Ich verschränkte meine Hände an seinem Nacken und zog ihn so noch weiter zu mir.
Er begann mit einer Hand an meiner Seite entlang zu streichen.
Vom Arm, über die Taille weiter zur Hüfte, bis zum Oberschenkel und wieder zurück.
„Genau deshalb werde wir nicht gehen! Ich glaube nämlich nicht, das dein Vater schon Enkelkinder will!!“


Shun´s Sicht:

Sie erstarrte und löste sich schnell von mir, um ihr Bakugan hochrot anzusehen.

<Moment mal… Sie ist rot!!!>

„Was soll der Mist, Nightmare?!?“ ging sie ihren Partner an, doch ich grinste nur vor mich hin.

<Sie ist rot, sie ist echt rot geworden! Ich hätte nie gedacht, dass DAS mal passiert!!!>

„Was grinst du denn so?“ fragte sie mich und hatte den Kopf schief gelegt, was, wenn man bedenkt das sie auf dem Boden lag, echt süß aussah.
„Ach nichts…“ meinte ich nur und schüttelte leicht den Kopf.
„Bestimmt hat er es sich gerade vorgestellt!!“ spottete Nightmare und ich sah ihn nur fragend an.
„Was vorgestellt?!“ Ich hatte gar nicht aufgepasst, was genau er gesagt hatte, das Einzige was zählte, war das sie rot geworden ist.
„Du hast nicht zugehört stimmt´s, Shun?“ Ich sah kopfschüttelnd zu Skyress.
„Sag es ihm Yasha!!“
„Vergiss es, Nightmare!“ Ihre Stimme war mindestens eine Oktave zu hoch.
„Was denn! Jetzt sagt schon!!“ Ich sah zwischen den Dreien hin und her, wobei meine blonde Freundin nur rot zur Seite schaute.

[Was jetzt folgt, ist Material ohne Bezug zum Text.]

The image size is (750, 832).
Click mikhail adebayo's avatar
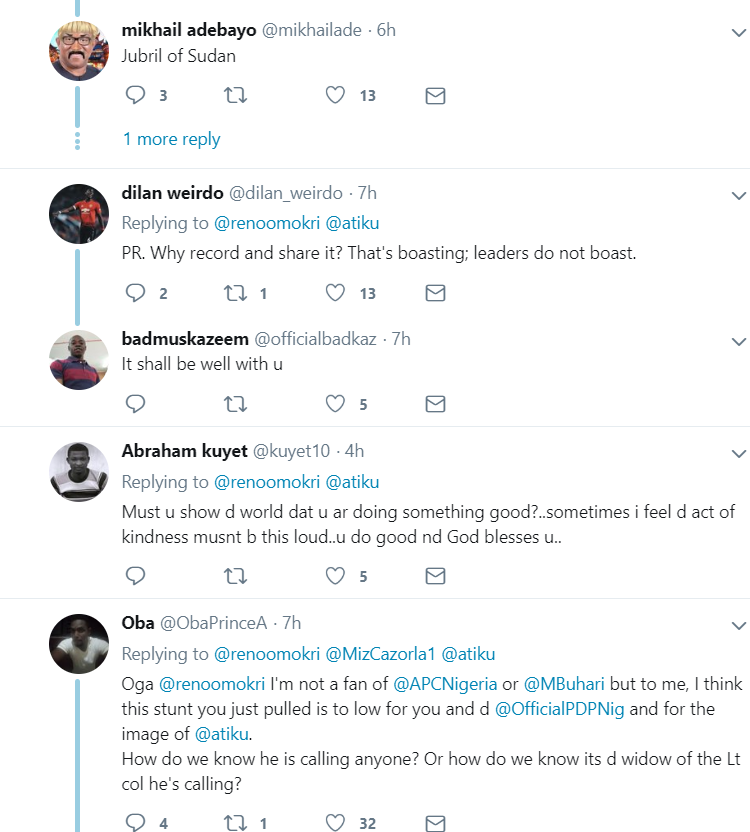coord(79,49)
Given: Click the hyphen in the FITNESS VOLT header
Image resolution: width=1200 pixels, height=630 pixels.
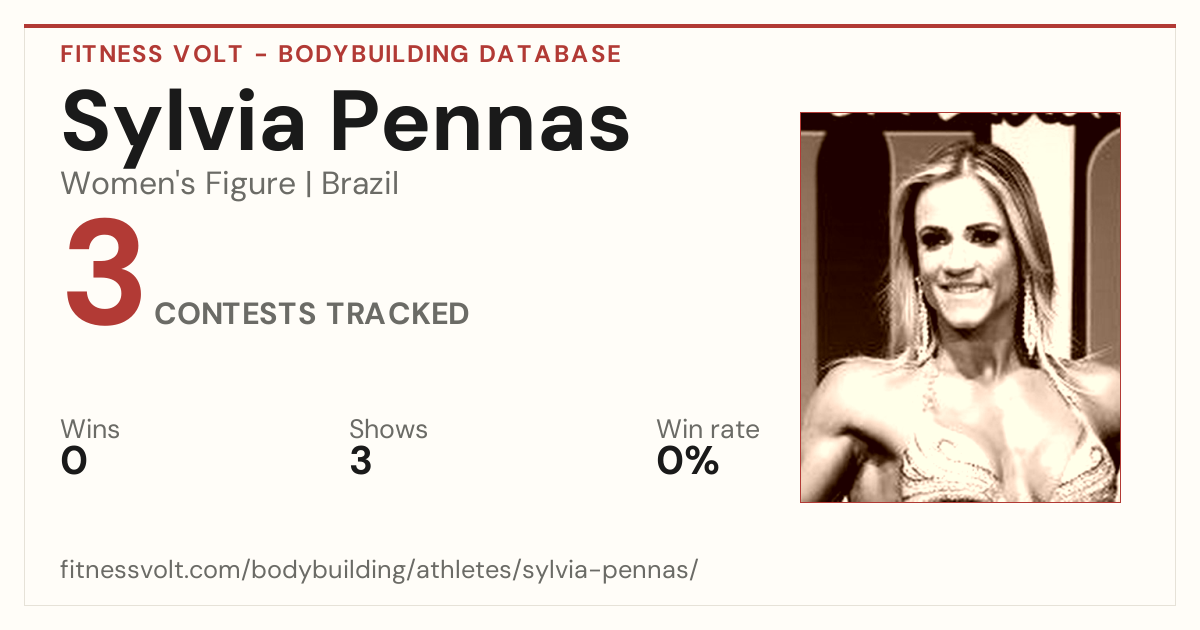Looking at the screenshot, I should pos(260,55).
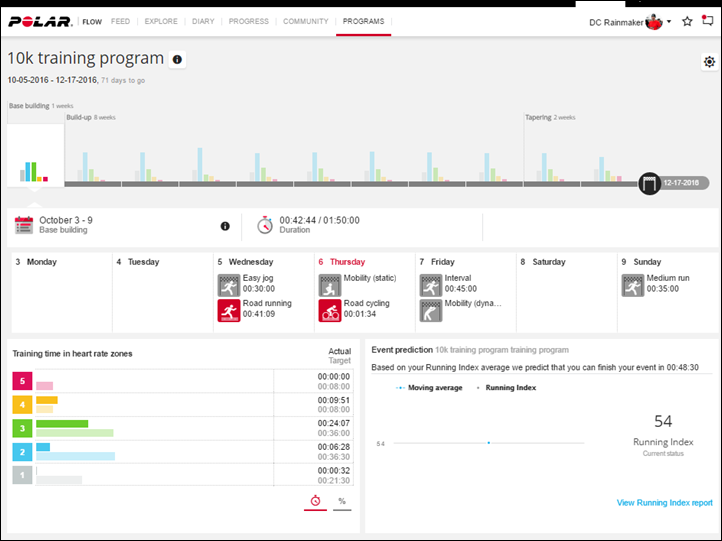
Task: Open Thursday's Road cycling session icon
Action: click(x=330, y=310)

„Er hatte gesagt, er würde nicht weggehen, weil er denkt, das Kakashi noch keine Enkelkinder will…“ Erst nach ein paar Sekunden verstand ich Skyress` Worte und wurde mindestens genauso rot wie die Blonde.
„Achso…“ meinte ich nur und sah ins Leere.
„Hihi, du siehst süß aus wenn du rot bist!“ Yasha drückte mir einen Kuss auf die Wange und nur deshalb sah ich sie wieder an.

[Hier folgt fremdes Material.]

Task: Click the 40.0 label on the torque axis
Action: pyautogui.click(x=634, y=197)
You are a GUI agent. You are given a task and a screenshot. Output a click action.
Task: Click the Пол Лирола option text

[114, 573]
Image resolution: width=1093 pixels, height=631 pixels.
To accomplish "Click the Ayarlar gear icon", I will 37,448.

„Kommt schon! Ihr solltet so langsam wieder gehen. Es wird so langsam kalt, sonst werdet ihr noch krank!!“
„Boah, nerv nicht Nightmare!!“ motzte die Blonde unter mir und ich musste schmunzeln.
„Was?“ fragte sie mich zuckersüß  und sah mich mit ihrem Hundeblick an.
„Ich find es einfach süß, wenn du dich aufregst!“ antwortete ich ihr, stand auf und zog sie gleich mit auf die Beine.

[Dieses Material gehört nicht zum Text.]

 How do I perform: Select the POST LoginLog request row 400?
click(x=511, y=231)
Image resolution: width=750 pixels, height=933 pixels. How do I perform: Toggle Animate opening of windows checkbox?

Während ich mich wieder anzog, suchte sie sich ihr Kleider erst einmal zusammen und zog sie auch gleich an.
„Nightmare, ich verlasse mich darauf, dass du den Weg kennst! Also, musst du mich heimführen.“
„Warum muss ich jetzt herhalten?“
„Ehem, weil meine Orientierung gleich null ist?“
„Ja und was kann ich dafür?!“ Sie funkelten sich gegenseitig böse an.

„Man bin ich froh, dich als Partnerin zu haben!“ sagte ich zu Skyress, die genauso wie ich die Beiden beobachte hatte.
Wir machten uns gemeinsam auf den Weg, trennten uns aber an meinem Anwesen.
Ich und Yasha gaben uns noch einen innigen Kuss, bevor Nightmare sie dazu drängte weiter zugehen.